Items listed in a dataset
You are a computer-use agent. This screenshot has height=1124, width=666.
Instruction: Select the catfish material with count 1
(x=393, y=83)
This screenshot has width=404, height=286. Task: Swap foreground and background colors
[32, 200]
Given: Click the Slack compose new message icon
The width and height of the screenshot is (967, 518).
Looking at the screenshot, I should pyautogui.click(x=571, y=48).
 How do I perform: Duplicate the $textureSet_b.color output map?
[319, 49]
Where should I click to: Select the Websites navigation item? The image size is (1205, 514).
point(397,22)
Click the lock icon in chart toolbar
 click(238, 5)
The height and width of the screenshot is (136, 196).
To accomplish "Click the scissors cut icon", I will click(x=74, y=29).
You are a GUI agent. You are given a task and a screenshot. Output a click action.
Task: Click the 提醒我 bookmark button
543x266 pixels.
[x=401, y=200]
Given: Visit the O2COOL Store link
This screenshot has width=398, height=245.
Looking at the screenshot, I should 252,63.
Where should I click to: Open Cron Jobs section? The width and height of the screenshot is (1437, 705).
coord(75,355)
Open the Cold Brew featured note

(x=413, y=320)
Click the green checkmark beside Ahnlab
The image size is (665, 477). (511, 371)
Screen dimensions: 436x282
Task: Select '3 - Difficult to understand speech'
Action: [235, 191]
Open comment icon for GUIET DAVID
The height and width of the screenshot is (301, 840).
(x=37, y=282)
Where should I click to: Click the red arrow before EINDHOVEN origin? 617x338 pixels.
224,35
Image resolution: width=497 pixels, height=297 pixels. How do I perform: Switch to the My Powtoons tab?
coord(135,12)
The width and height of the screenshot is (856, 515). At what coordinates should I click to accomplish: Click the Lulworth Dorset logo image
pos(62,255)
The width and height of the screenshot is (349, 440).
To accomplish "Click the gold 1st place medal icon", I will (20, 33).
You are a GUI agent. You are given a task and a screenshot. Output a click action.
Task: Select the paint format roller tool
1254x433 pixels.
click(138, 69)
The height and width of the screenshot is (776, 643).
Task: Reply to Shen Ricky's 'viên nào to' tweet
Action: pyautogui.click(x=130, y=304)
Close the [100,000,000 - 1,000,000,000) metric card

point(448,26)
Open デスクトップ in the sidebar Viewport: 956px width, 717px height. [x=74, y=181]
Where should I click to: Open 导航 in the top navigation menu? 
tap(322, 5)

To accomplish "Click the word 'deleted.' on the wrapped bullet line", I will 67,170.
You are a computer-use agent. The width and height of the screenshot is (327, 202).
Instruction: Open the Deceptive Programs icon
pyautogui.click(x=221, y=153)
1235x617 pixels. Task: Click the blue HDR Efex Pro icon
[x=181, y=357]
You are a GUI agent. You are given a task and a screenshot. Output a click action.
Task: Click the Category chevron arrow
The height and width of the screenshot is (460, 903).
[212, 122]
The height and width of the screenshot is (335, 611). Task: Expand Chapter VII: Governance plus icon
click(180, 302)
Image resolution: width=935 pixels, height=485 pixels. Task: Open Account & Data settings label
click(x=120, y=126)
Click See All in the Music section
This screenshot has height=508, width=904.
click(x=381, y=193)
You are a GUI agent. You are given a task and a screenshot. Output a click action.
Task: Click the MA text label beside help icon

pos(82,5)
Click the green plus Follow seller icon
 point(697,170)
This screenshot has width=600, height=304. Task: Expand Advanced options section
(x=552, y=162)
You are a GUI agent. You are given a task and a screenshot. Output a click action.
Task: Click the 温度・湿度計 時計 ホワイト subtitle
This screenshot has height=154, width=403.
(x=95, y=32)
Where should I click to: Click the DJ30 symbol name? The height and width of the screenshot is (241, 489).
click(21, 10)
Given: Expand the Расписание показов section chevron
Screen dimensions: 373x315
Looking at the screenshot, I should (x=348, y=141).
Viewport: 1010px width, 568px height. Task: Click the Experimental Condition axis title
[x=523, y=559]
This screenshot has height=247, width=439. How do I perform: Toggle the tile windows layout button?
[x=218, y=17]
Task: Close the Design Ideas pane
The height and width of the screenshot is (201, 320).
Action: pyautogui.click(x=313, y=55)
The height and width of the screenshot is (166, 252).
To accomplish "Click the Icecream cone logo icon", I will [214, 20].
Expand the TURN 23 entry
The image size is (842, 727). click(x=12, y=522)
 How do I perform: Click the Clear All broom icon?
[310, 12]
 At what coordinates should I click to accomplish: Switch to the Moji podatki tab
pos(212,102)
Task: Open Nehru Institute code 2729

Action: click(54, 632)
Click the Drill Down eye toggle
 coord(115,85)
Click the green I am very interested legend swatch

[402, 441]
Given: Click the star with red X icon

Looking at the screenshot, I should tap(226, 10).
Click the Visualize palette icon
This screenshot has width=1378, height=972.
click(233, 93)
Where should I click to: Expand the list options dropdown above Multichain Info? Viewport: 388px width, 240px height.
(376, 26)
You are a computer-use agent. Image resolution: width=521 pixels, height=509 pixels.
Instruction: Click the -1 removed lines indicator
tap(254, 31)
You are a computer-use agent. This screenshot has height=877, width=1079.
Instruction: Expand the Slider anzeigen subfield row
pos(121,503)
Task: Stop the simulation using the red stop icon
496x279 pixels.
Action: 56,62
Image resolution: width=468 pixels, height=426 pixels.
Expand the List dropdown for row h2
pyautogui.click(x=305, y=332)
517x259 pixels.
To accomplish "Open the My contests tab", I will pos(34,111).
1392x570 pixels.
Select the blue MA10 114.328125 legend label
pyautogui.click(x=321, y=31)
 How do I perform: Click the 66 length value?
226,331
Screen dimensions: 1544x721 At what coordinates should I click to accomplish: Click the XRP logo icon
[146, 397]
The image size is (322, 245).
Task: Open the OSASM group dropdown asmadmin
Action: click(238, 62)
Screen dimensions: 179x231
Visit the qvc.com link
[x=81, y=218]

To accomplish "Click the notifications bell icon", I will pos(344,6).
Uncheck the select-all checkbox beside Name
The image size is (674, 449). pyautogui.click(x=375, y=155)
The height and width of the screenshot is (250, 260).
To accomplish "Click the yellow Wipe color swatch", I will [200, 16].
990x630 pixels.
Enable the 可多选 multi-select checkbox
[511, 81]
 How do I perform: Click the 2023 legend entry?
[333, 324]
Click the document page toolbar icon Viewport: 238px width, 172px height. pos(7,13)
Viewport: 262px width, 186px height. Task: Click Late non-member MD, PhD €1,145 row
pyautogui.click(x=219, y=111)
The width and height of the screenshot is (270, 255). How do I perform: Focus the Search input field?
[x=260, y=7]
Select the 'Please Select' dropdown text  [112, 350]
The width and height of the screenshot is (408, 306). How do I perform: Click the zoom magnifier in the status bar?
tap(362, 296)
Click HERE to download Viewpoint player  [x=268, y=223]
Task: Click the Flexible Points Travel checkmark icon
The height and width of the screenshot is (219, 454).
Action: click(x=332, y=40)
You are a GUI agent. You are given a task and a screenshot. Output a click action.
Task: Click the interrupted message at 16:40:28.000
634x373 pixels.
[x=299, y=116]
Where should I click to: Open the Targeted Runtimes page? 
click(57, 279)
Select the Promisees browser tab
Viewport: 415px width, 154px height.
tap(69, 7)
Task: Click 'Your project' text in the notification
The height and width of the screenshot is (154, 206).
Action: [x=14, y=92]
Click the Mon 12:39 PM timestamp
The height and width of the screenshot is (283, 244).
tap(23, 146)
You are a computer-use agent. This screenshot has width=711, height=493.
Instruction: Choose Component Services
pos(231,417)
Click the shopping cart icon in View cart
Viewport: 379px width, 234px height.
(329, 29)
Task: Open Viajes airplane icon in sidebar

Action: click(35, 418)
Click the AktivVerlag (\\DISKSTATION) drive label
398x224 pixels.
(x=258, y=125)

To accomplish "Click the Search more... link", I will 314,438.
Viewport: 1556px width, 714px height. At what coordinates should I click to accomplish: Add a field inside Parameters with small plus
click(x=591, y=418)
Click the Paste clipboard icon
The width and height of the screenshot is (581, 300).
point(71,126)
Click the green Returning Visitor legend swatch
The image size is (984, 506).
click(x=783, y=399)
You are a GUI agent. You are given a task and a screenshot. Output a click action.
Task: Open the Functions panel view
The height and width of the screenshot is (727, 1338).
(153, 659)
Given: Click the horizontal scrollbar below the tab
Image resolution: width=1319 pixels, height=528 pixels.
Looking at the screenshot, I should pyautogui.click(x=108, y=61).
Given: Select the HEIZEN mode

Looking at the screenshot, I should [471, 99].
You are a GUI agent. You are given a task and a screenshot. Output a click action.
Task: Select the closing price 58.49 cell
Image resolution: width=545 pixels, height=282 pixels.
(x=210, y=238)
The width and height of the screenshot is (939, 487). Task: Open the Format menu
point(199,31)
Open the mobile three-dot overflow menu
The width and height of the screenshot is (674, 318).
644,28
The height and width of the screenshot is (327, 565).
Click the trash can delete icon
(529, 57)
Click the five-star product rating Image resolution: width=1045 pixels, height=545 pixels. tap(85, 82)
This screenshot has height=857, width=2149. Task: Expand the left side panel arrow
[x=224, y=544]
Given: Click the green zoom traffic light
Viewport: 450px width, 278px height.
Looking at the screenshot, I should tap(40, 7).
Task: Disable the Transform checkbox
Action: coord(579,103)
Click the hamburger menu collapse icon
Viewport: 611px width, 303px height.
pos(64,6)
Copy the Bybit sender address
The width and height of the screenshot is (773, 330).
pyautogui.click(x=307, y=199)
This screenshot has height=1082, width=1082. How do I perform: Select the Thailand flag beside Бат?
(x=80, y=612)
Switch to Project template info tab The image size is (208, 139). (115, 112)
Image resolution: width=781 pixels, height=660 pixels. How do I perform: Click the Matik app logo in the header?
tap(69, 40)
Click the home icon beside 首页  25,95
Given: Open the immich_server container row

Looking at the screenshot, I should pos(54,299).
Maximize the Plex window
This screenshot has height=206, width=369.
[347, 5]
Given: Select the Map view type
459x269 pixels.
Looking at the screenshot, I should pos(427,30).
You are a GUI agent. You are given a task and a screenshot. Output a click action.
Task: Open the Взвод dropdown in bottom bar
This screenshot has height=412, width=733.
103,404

_TASK PROMPT:_
Lines from the start of the entries through the one containing "Given: Visit the O2COOL Store link" are to be set down again exactly, both ends included.

_FINISHED EXERCISE:_
You are a computer-use agent. This screenshot has height=1124, width=666.
Instruction: Select the catfish material with count 1
(x=393, y=83)
This screenshot has width=404, height=286. Task: Swap foreground and background colors
[32, 200]
Given: Click the Slack compose new message icon
The width and height of the screenshot is (967, 518).
Looking at the screenshot, I should pyautogui.click(x=571, y=48).
 How do I perform: Duplicate the $textureSet_b.color output map?
[319, 49]
Where should I click to: Select the Websites navigation item? The image size is (1205, 514).
point(397,22)
Click the lock icon in chart toolbar
 click(238, 5)
The height and width of the screenshot is (136, 196).
To accomplish "Click the scissors cut icon", I will click(x=74, y=29).
You are a GUI agent. You are given a task and a screenshot. Output a click action.
Task: Click the 提醒我 bookmark button
543x266 pixels.
[x=401, y=200]
Given: Visit the O2COOL Store link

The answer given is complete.